Saved entries

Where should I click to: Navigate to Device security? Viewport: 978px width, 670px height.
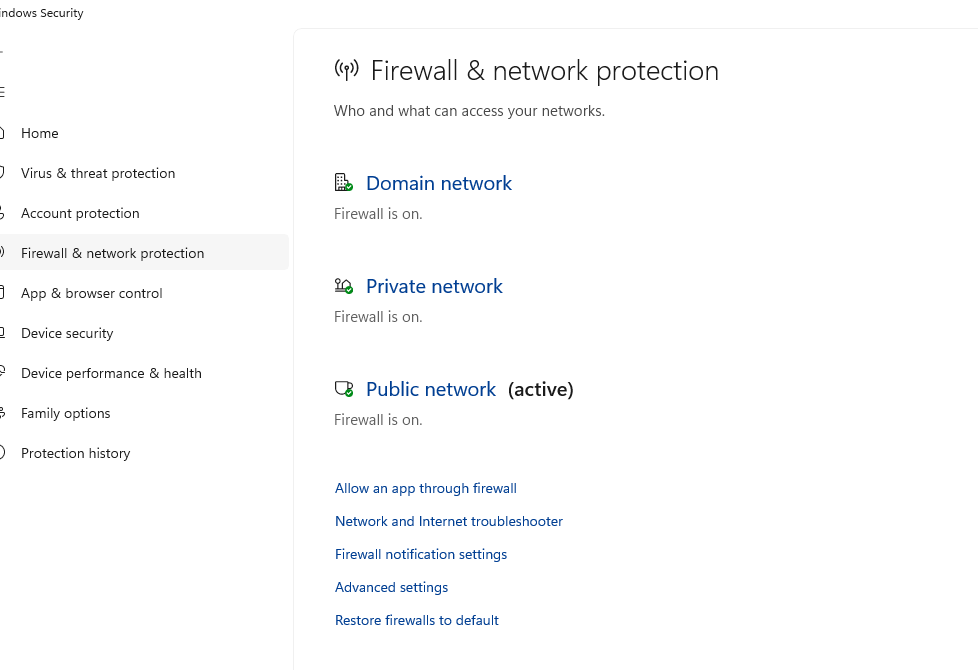[x=67, y=333]
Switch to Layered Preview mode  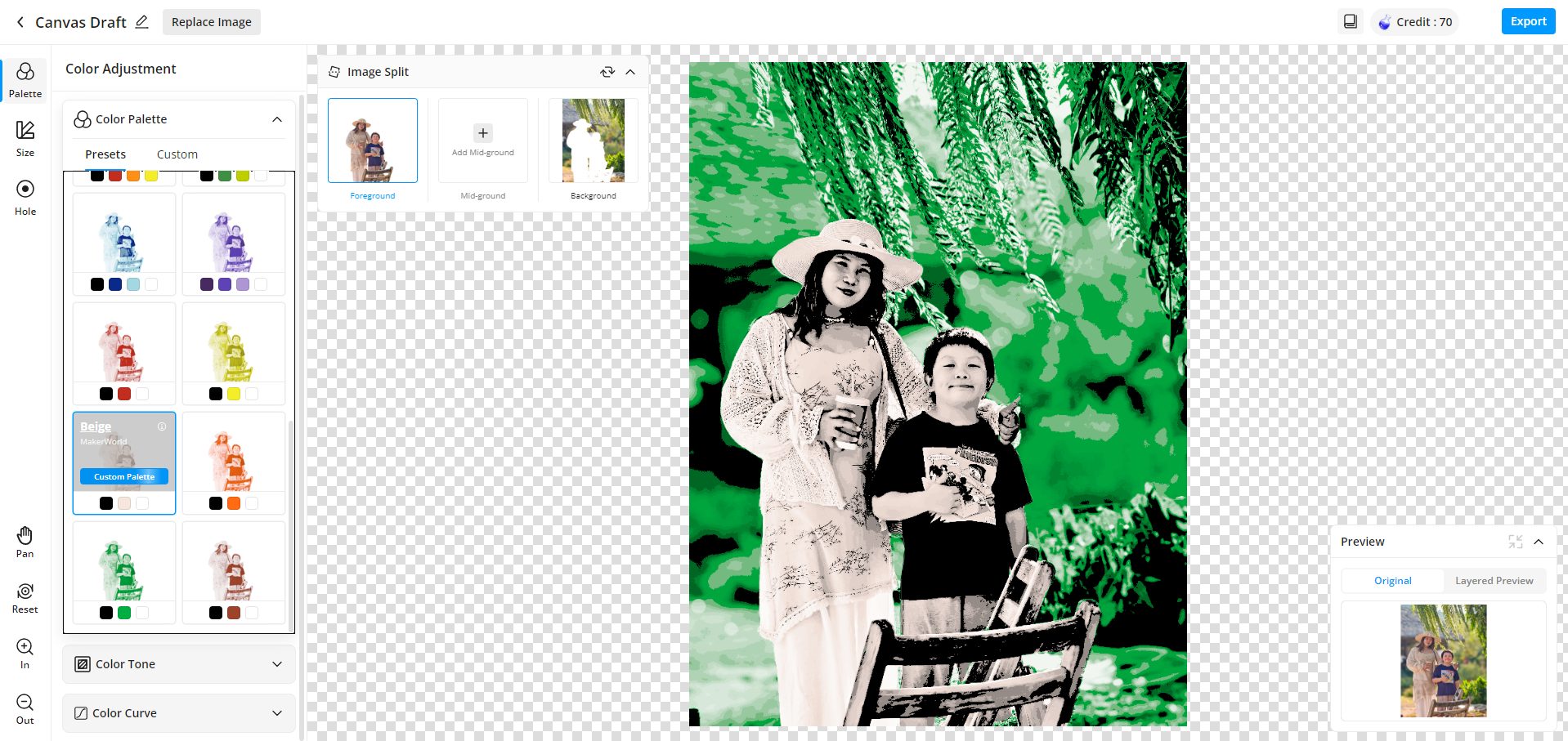click(x=1494, y=581)
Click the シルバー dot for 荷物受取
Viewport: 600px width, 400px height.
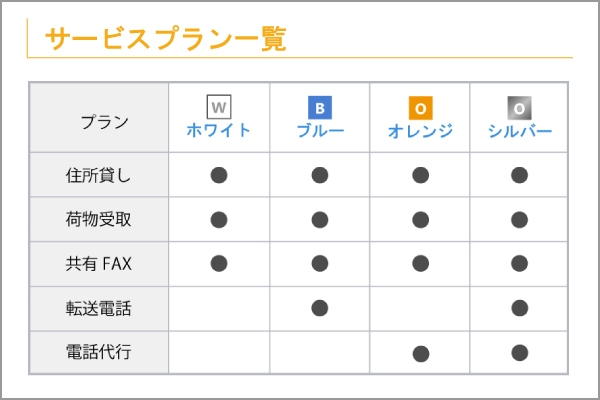click(x=519, y=220)
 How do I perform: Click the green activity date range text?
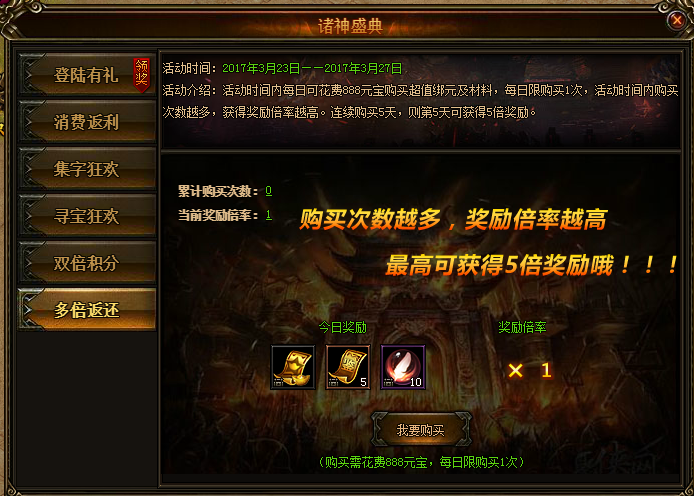point(312,68)
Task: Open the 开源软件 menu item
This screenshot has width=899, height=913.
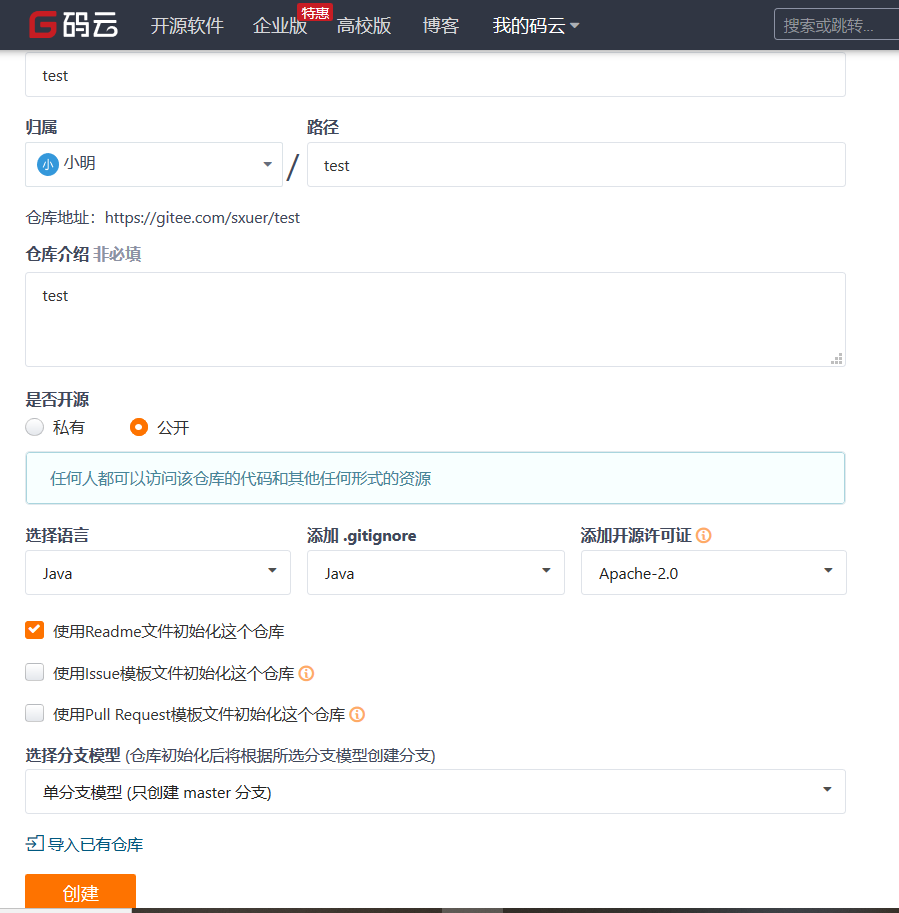Action: click(x=187, y=27)

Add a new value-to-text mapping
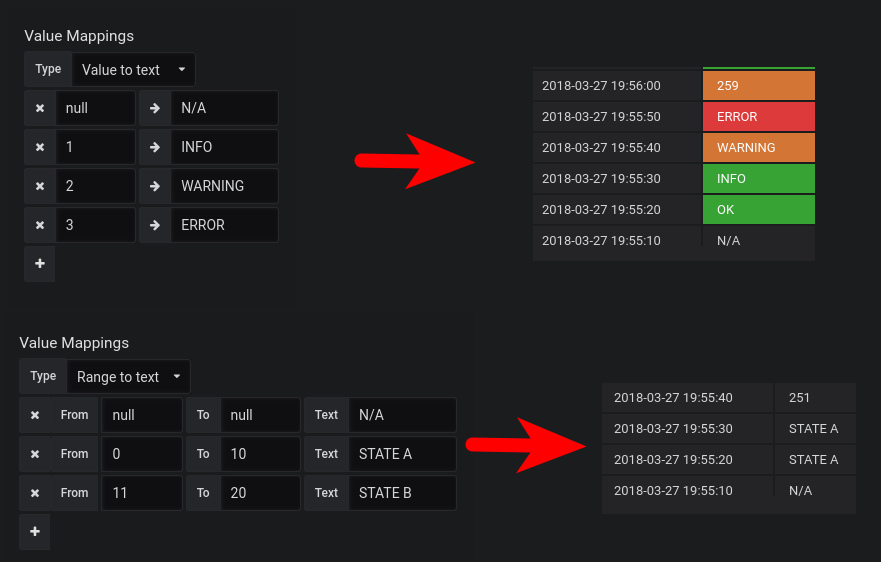[x=40, y=264]
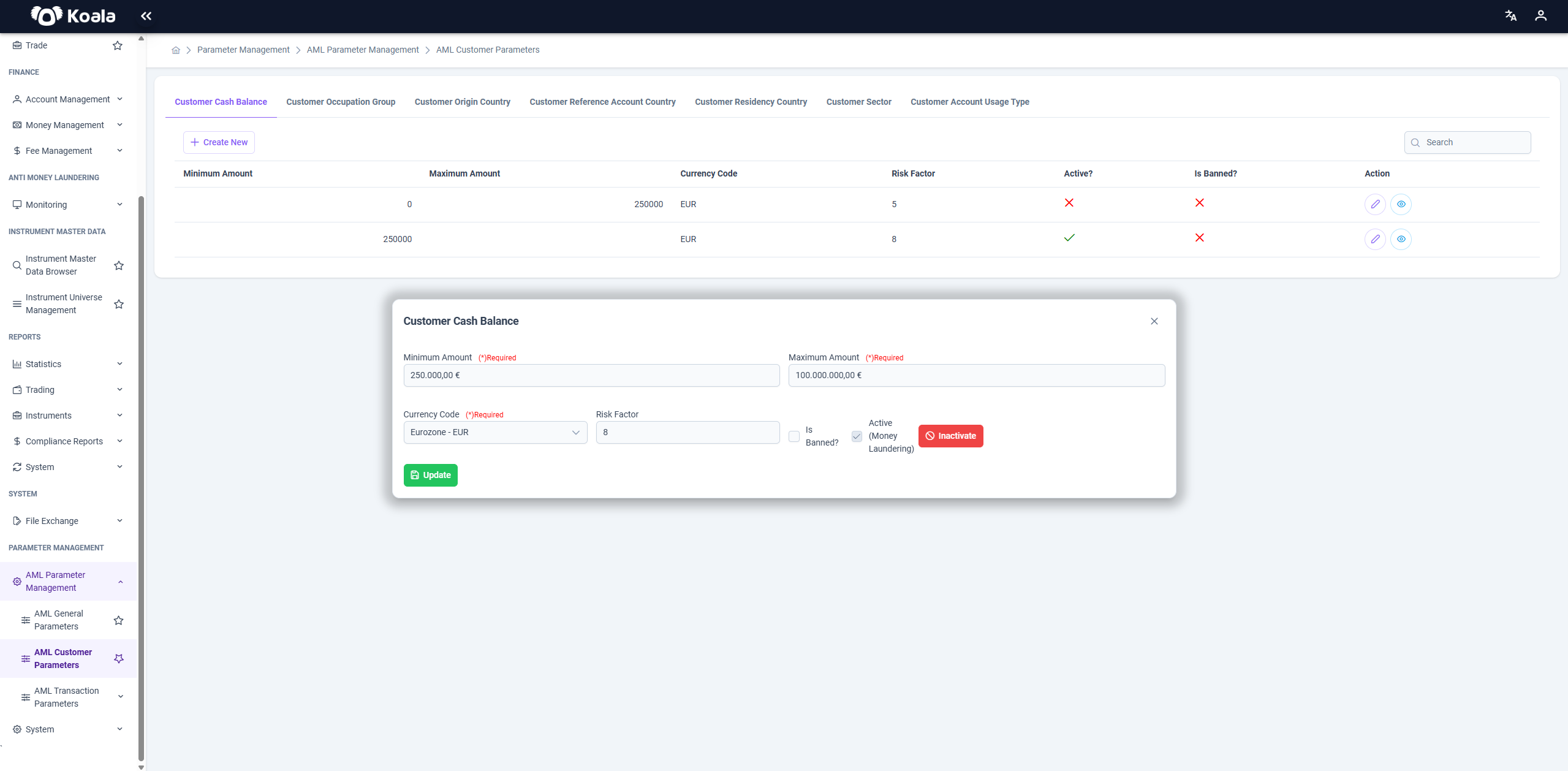Open the Currency Code Eurozone - EUR dropdown

coord(495,433)
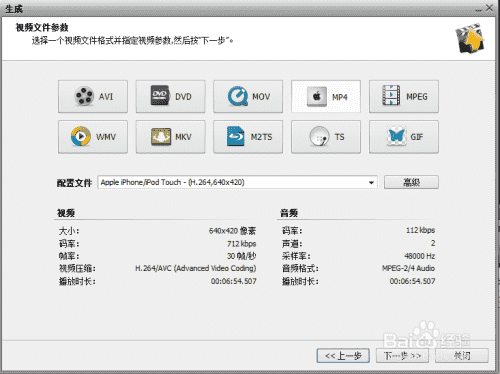Proceed with the 下一步 button

point(402,356)
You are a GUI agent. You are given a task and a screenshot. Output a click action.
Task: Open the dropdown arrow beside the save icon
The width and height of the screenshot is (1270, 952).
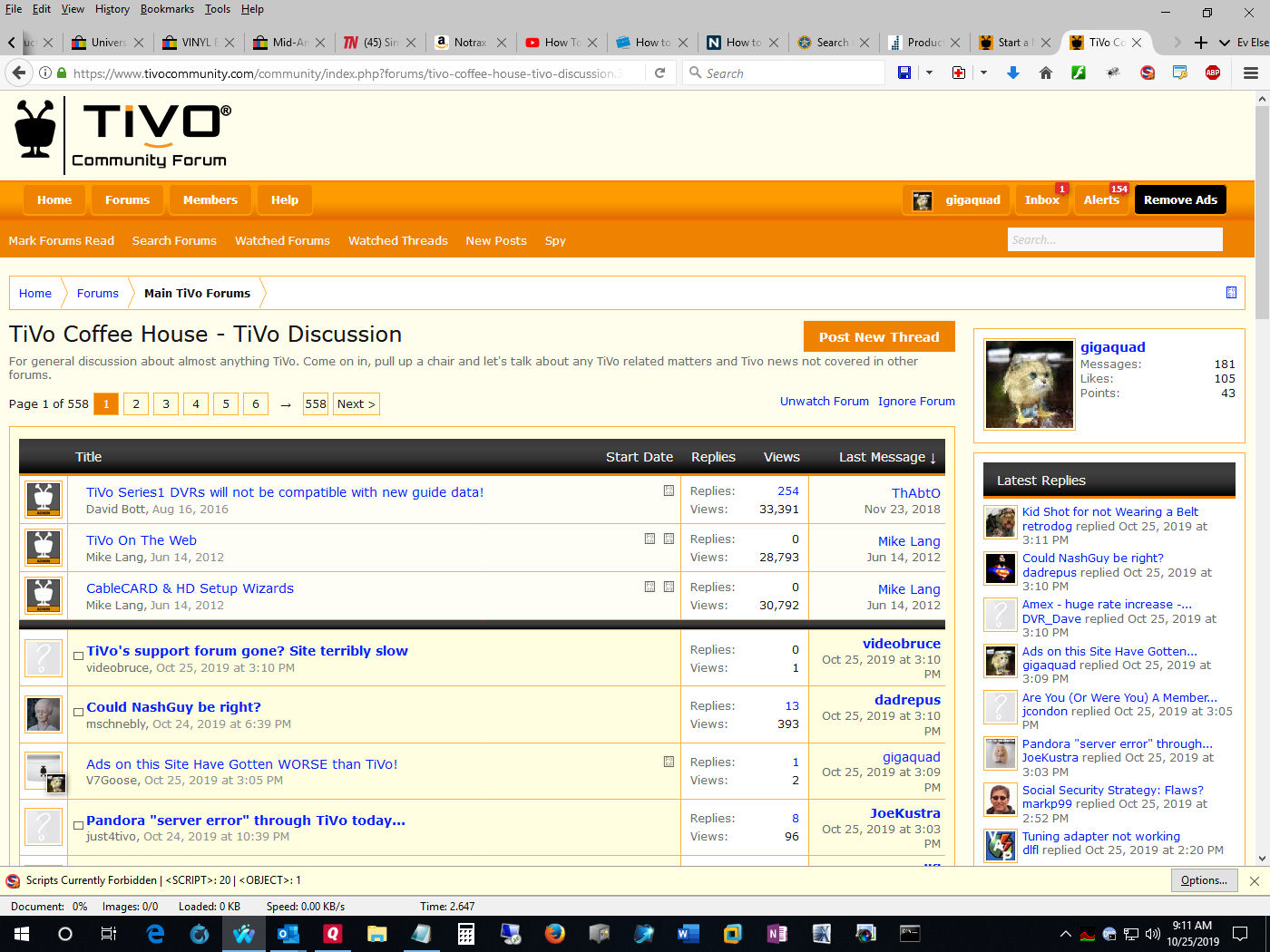point(929,73)

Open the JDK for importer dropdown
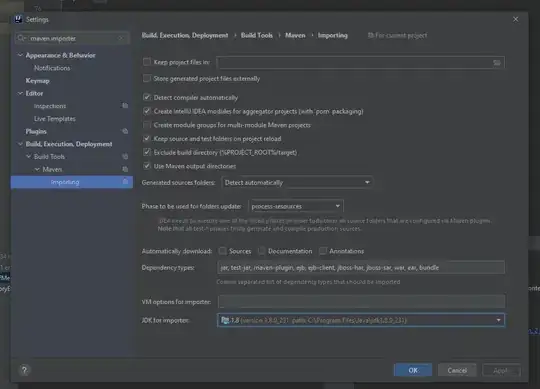point(361,320)
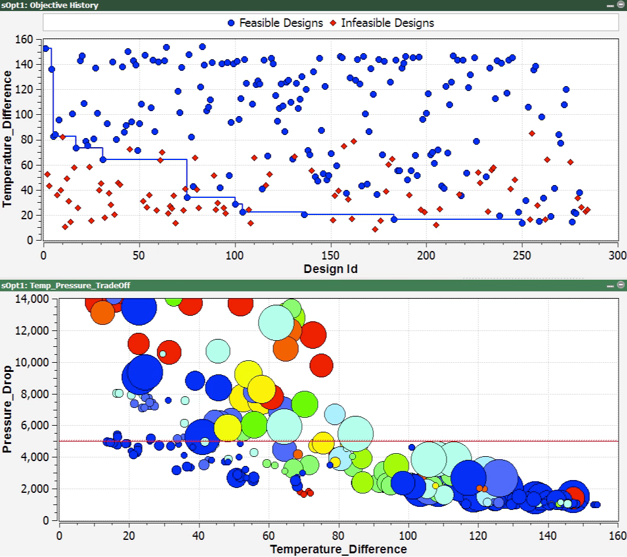Select the red bubble near 148 Temperature_Difference

[x=574, y=495]
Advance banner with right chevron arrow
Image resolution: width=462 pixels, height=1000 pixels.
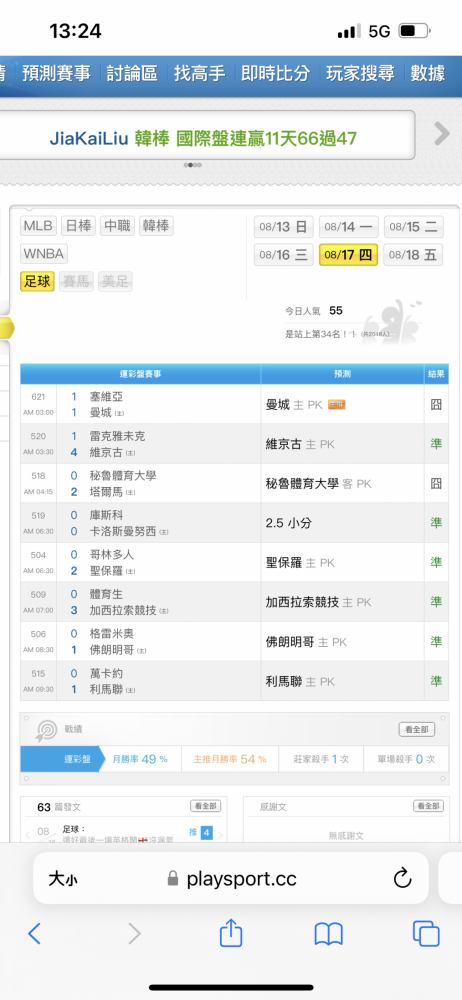coord(442,134)
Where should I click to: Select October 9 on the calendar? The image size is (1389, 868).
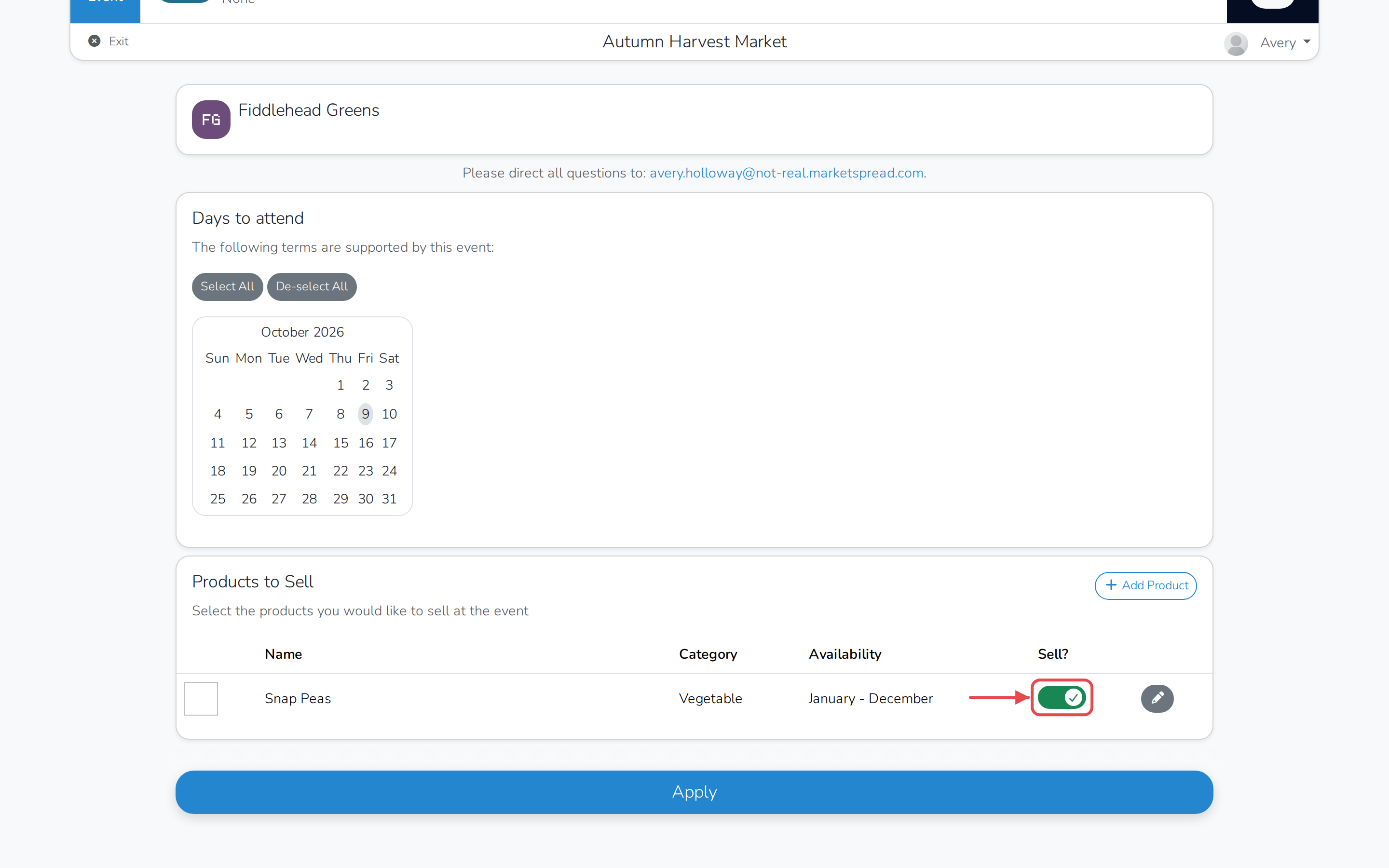tap(366, 414)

| DESCRIPTION OF THE TASK |
Search the entries for the word "arrow" and pick out every line that holds it.

| RESULT BELOW |
Task: Open the dropdown arrow beside the save icon
Advance banner with right chevron arrow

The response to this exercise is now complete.